This library allows users of an OpenMP program to use different loop scheduling strategies than the provided loop schedules. The library that is built from the code files in this directory lets a user insert annotations for OpenMP loops in an application program to use one of the several efficient loop schedules provided in this library. The existing set of loop schedules in this library can be augmented through open-source code development. The schedules are intended to provides an effective tradeoff among factors including dynamic load imbalance, synchronization overhead and cache misses due to loss of locality. Specifically, the code of this loop scheduling library contains the key strategies for a static/dynamic scheduling scheme for MPI+OpenMP programs. Since Oct 2017, the library has served to guide the addition of a user-defined schedule to an upcoming specification of OpenMP (see more information about the user-defined schedule at bit.ly/udsomp). This is the library for lightweight scheduling which includes a constraint for reduction of cache misses and locking overhead.

The code file vSched.c contains the functions for initializing the scheduler, loop_start_, and the dequeueing functions (loop_next_), where is the particular strategy. The implementor can add other strategies, by looking at the example functions in vSched.c shown.

There are two example application code files included in this folder: one is using pthreads, called appFor_vSched.c, and the other is using OpenMP, named appFor_vSchedOpenMP.c. To use this library's functionality in those application programs or to your MPI+OpenMP application program, you need to link this library with a library that predicts MPI communication time for an upcoming collective call or MPI_Isend() / MPI_Irecv() / MPI_Waitall() during execution of an application program.

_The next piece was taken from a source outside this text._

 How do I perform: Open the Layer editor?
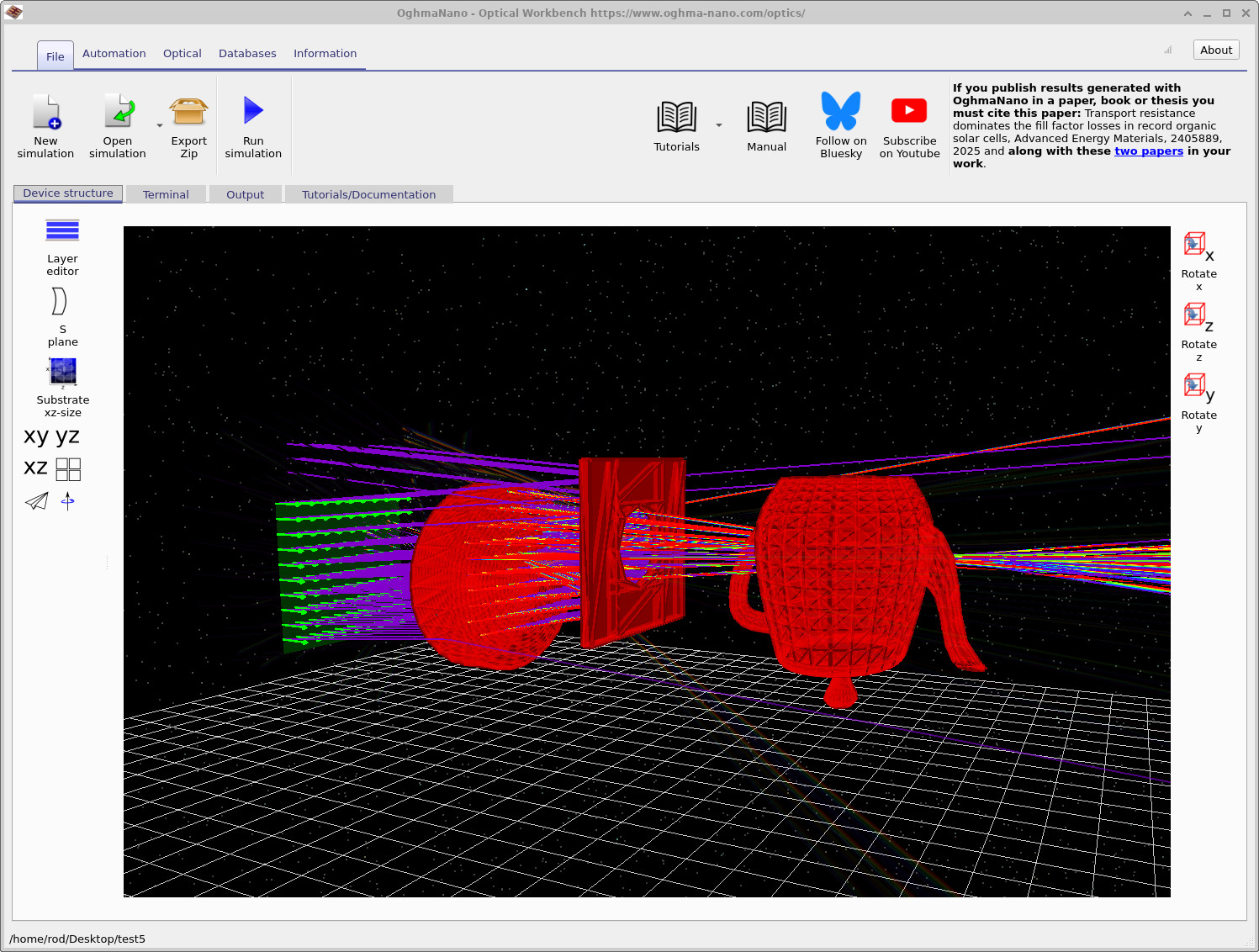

The library is in the repository named 'slack-trace' on my github page at https://github.com/vlkale.

The code of this loop scheduling library contains the key idea for the within-node solution proposed and studied in my dissertation. See my dissertation by visiting my googlepages webpage https://viveklkale.googlepages.com, clicking on the link Research at the top of the page, scrolling to the bottom of the page where you see a list of publications, and clicking on the publication titled 'Low-overhead Scheduling to Improve Performance of Scientific Applications'. Other relevant papers can be found in that list by searching for the keyword 'low-overhead', 'locality-sensitive' or 'load balancing' in that list.

The code doesn't have a configure file and I've just left out the configure file for now. I'm modifying the configure file to ensure its correctness before adding it to this open-source version. I intend to add it in the next month. I believe the pthBarrierOSX.h should work for any Mac OS version. If you'd like to run on a Mac, you'll be using the pthBarrierOSX.h file when running the code.

1. Pthreads example

   a. To compile the pthreads example, type:

   make clean; make
   

   b. To run the pthreads example on Mac, you may need the pthBarrierOSX.c file and the pthBarrierOSX.h file, included in this directory. This is taken care of in the Makefile, as below:

   make clean; make test_vSchedOnMac; 
   

Include the pthBarrierforOSX.h in the appFor_vSchedSimple.c file.

2. To run the OpenMP example:

   export OMP_NUM_THREADS=${number_of_cores_on_node}; make clean; make test_vSched_OMP; 
   

   This can also be done also using my library.